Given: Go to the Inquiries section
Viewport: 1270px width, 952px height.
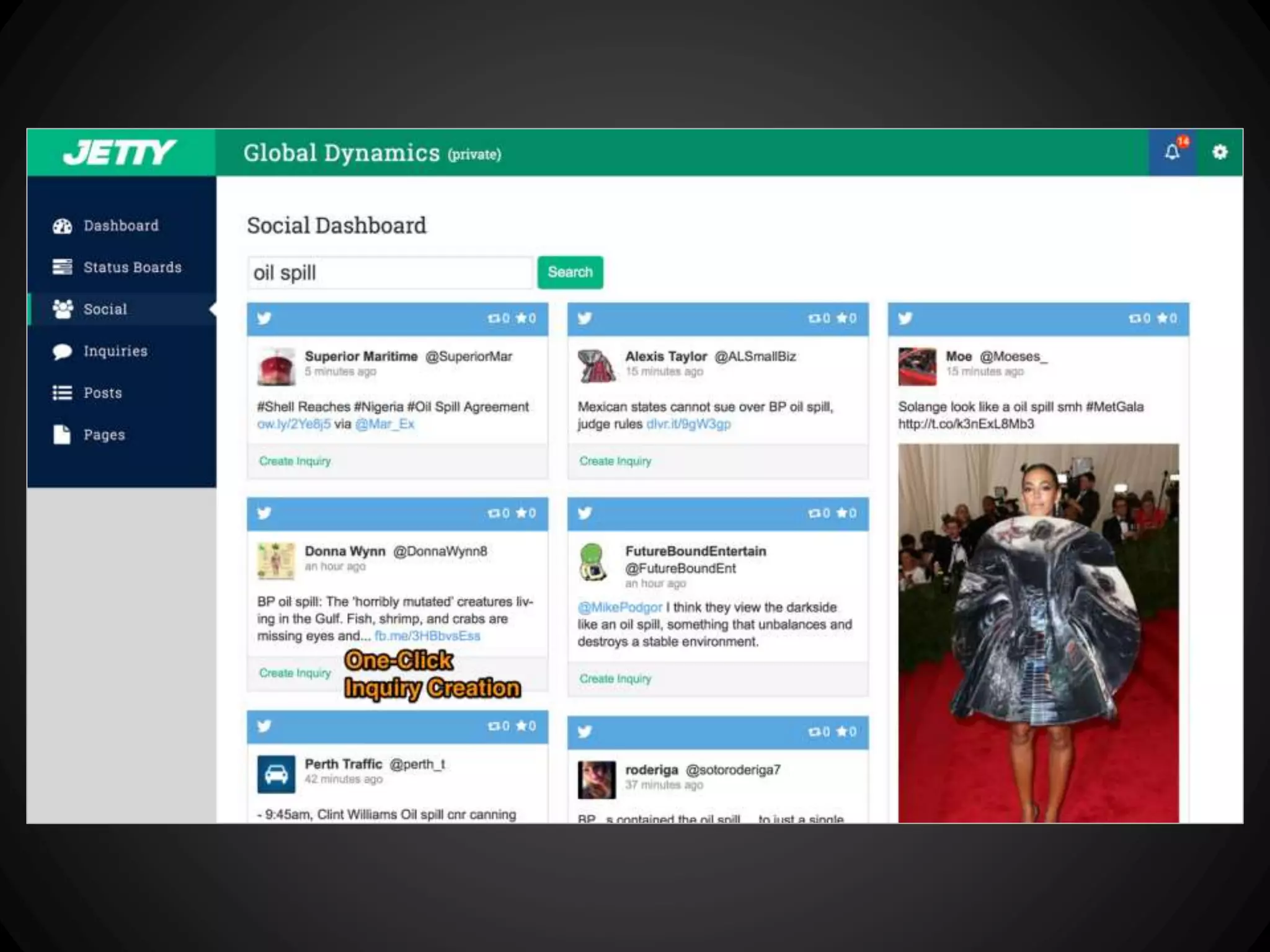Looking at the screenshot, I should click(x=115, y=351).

...

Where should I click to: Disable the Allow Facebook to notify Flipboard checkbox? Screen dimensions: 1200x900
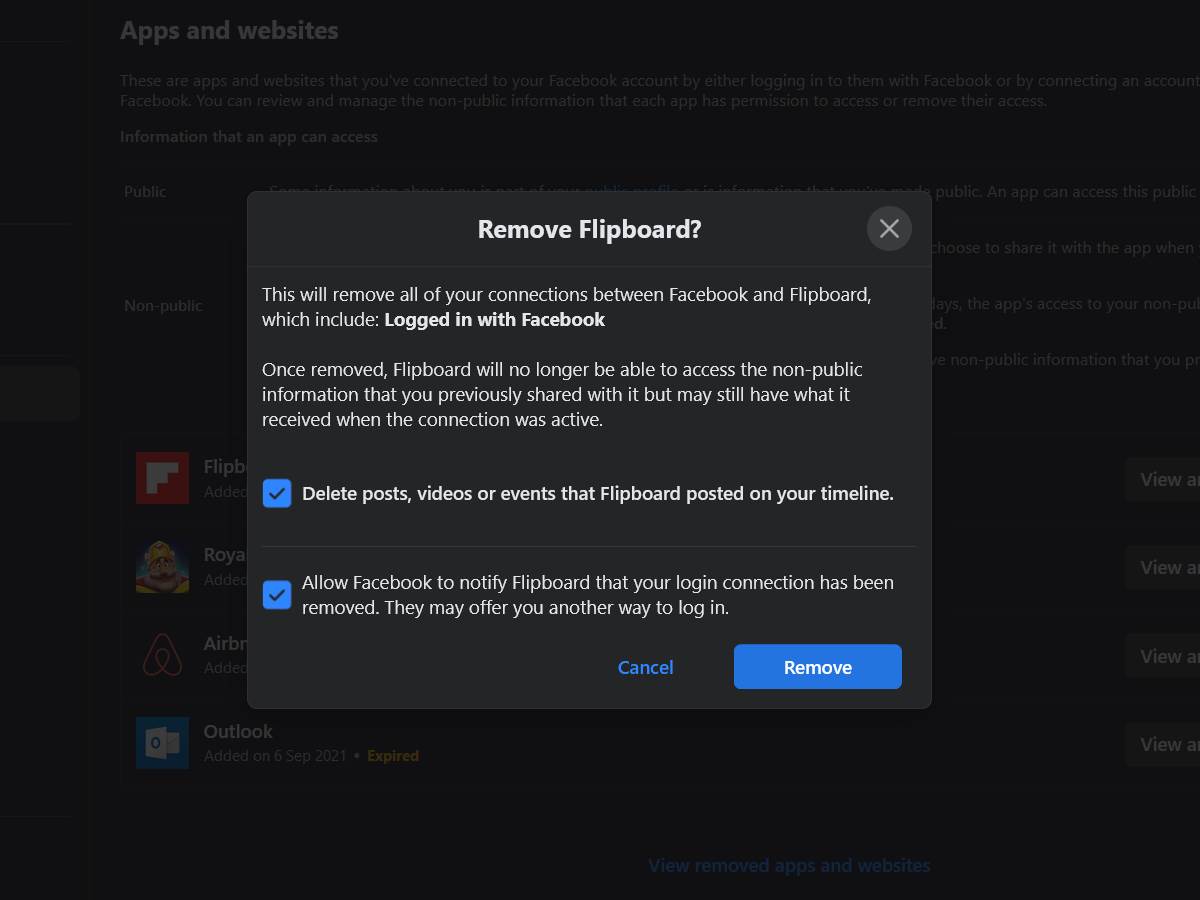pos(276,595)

### TASK PROMPT
Express the lines from the one containing "Given: Go to the Inquiries section" through the one containing "Looking at the", both included, as a JSON list of strings with one string per line and no blank lines. Leave the pictures out of the answer.

### ANSWER IN FULL
[
  "Given: Go to the Inquiries section",
  "Viewport: 1270px width, 952px height.",
  "Looking at the screenshot, I should click(x=115, y=351)."
]